Exercise directions
Transcribe nothing but the lines from the one with "Task: Click Collapse" to the end of the entries, both included, keeping each exact and leaving every picture out.

Collected data
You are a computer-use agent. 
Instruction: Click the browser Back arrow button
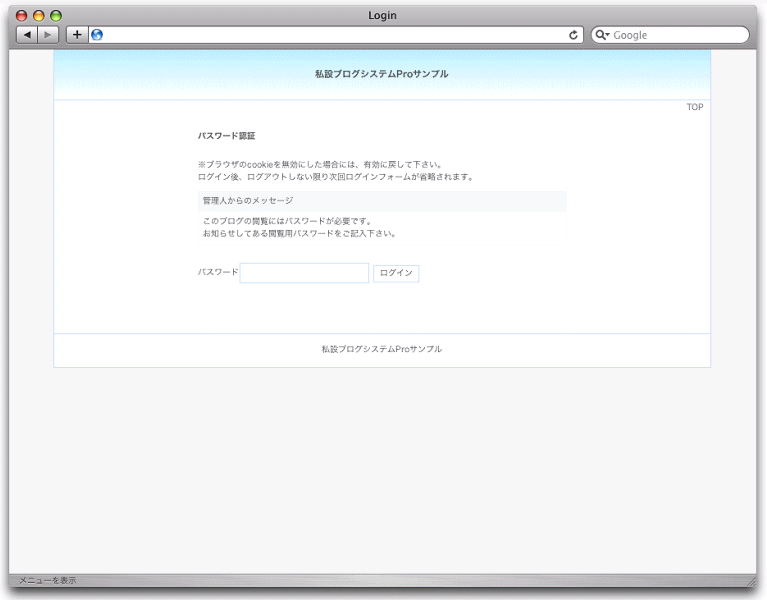[x=27, y=35]
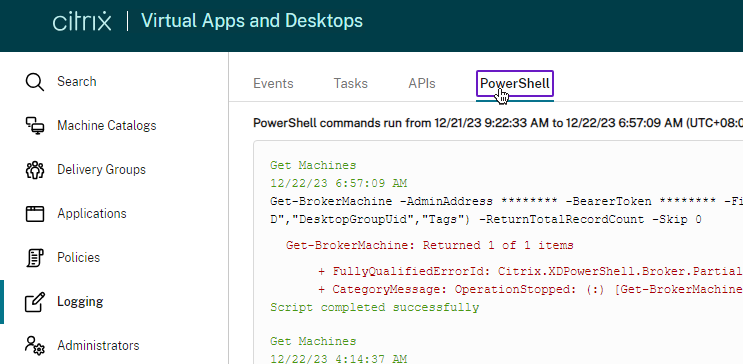This screenshot has width=743, height=364.
Task: Open the Policies navigation label
Action: (79, 257)
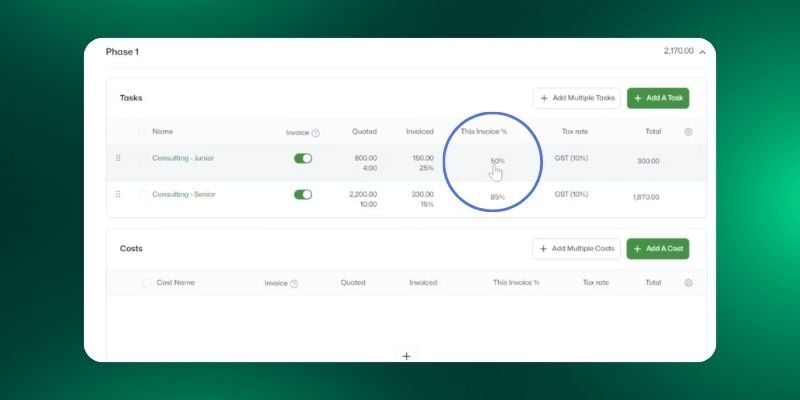Open Tasks table column settings gear
Viewport: 800px width, 400px height.
tap(688, 132)
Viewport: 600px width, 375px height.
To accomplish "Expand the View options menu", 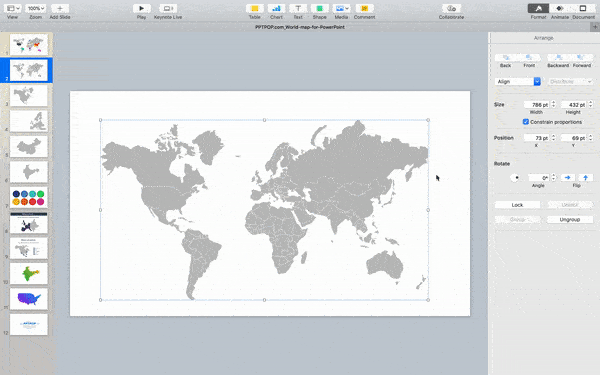I will [13, 8].
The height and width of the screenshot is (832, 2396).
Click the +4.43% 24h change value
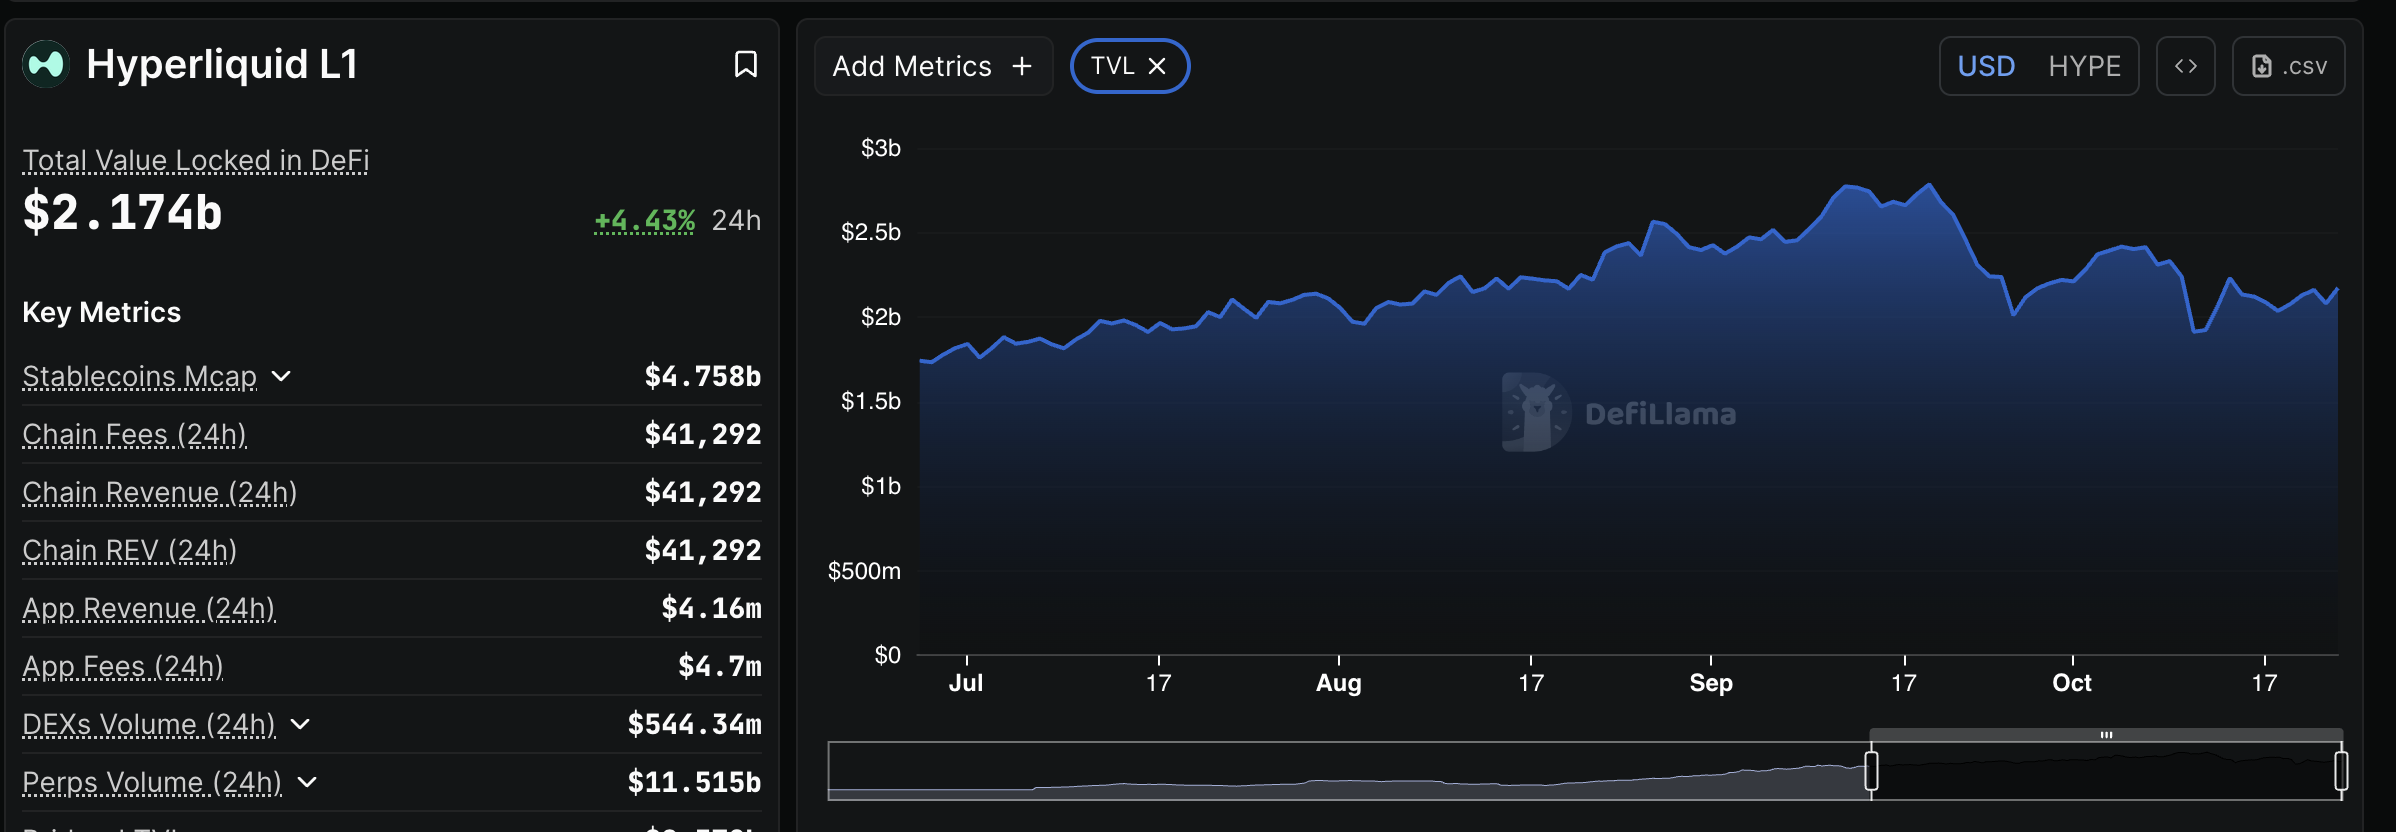(644, 220)
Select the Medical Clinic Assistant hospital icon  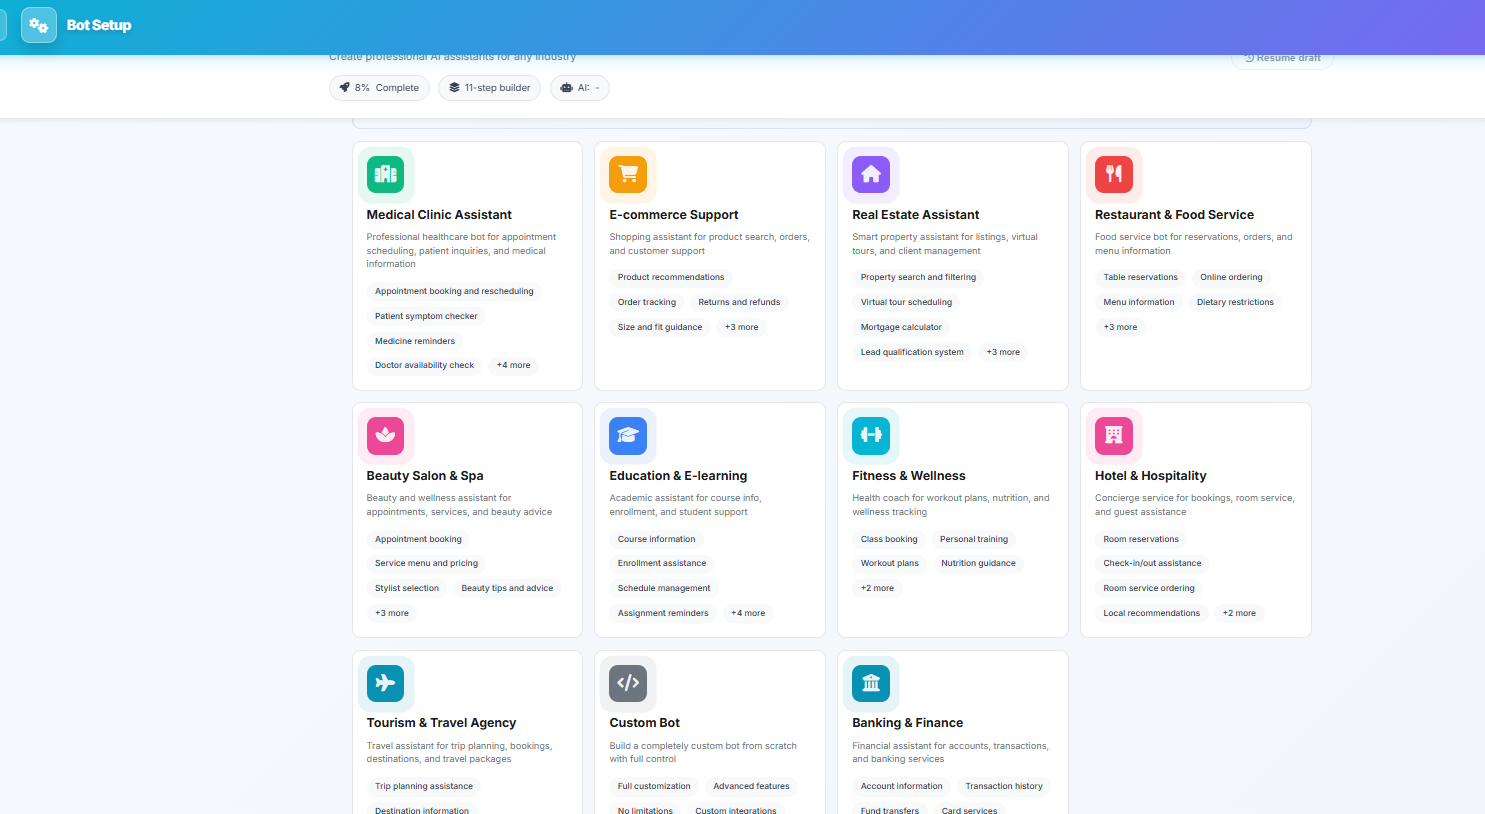pyautogui.click(x=386, y=174)
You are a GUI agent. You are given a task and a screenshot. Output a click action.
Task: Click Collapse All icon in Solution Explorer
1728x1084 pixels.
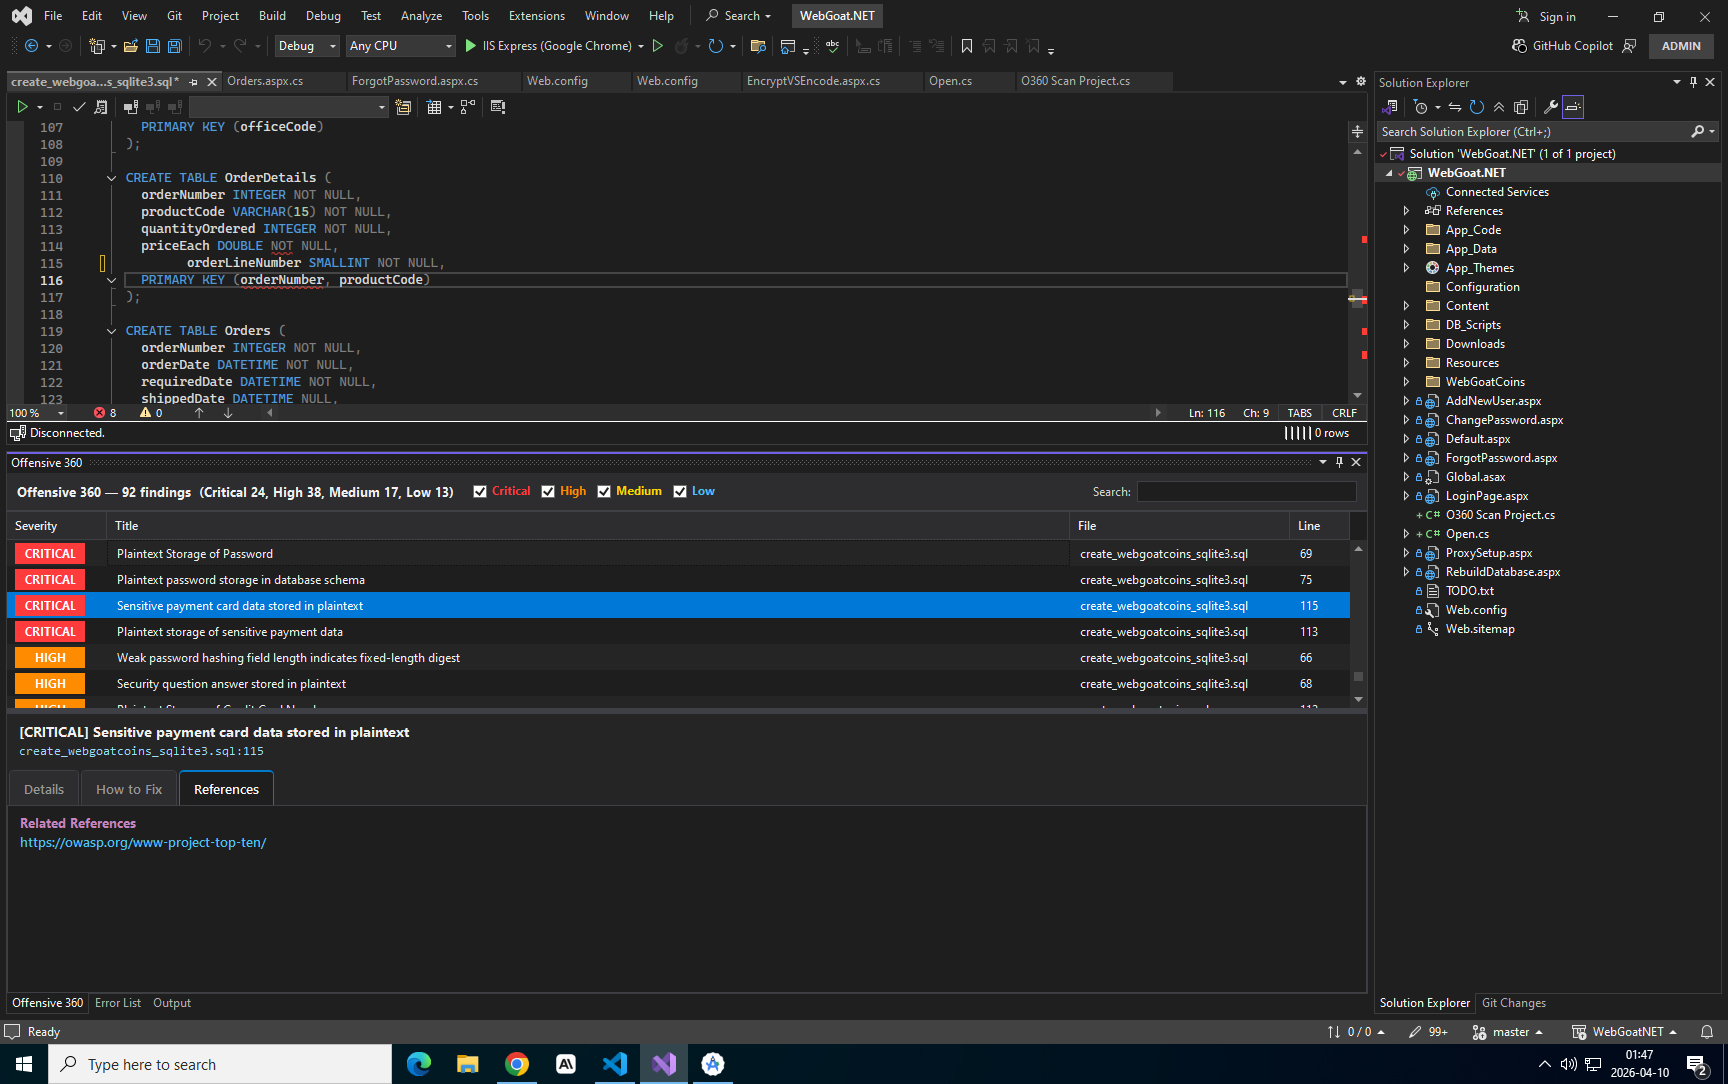[x=1499, y=107]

Exercise response
Task: Click Collapse All icon in Solution Explorer
1728x1084 pixels.
[x=1499, y=107]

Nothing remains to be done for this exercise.